• WHAT IS BEING ASKED
Scale the entries between the lines holding "Where should I click to: Select" and "click(x=1479, y=361)", inclusive, by rewriting those lines in full with the requests included and multiplying each coordinate in the answers by 1.75, rounded to whole numbers with halves going up. Leave every number in the requests unchanged.

####################

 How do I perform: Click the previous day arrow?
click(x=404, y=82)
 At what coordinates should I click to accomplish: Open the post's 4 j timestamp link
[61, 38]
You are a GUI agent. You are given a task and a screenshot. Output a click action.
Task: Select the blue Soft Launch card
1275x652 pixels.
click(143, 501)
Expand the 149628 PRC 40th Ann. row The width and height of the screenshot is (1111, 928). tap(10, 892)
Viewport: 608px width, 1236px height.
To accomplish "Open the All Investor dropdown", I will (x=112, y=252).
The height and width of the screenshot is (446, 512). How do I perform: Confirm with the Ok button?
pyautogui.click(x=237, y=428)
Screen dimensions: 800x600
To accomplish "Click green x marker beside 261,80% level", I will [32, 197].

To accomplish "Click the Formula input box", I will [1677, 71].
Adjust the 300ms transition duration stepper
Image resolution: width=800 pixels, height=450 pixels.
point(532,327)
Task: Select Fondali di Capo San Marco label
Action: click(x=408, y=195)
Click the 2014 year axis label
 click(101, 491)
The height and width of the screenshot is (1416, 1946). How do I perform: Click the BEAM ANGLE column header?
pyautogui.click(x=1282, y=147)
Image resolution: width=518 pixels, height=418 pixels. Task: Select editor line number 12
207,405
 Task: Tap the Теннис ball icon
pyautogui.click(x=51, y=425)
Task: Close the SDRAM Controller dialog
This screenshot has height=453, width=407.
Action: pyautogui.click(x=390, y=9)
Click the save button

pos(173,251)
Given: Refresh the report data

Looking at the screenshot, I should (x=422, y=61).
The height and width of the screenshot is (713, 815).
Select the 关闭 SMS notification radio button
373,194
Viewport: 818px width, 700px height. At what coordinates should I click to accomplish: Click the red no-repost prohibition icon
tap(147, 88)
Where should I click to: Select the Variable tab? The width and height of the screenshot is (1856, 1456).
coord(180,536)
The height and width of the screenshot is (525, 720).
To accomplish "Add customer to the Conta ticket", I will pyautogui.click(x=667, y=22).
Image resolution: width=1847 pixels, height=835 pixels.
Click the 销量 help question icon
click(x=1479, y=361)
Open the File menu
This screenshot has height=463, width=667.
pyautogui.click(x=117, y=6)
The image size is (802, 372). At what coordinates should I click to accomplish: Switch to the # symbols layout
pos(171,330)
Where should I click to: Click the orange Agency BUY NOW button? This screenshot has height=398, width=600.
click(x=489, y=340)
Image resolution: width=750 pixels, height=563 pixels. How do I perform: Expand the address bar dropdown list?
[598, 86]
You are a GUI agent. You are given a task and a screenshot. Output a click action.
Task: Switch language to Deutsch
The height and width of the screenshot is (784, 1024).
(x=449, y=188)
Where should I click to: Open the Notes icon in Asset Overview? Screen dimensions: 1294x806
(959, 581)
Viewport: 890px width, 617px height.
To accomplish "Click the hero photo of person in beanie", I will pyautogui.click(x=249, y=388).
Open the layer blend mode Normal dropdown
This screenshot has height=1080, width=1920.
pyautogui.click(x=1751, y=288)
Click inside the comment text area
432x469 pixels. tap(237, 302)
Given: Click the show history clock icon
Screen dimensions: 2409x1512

####################

• WRITTEN ANSWER
Where should I click to: Select the Variable tab? The width and height of the screenshot is (1856, 1456).
coord(315,938)
The height and width of the screenshot is (525, 720).
To accomplish "Add customer to the Conta ticket", I will pyautogui.click(x=1167, y=39).
Image resolution: width=1847 pixels, height=835 pixels.
Click the 销量 help question icon
click(x=2588, y=632)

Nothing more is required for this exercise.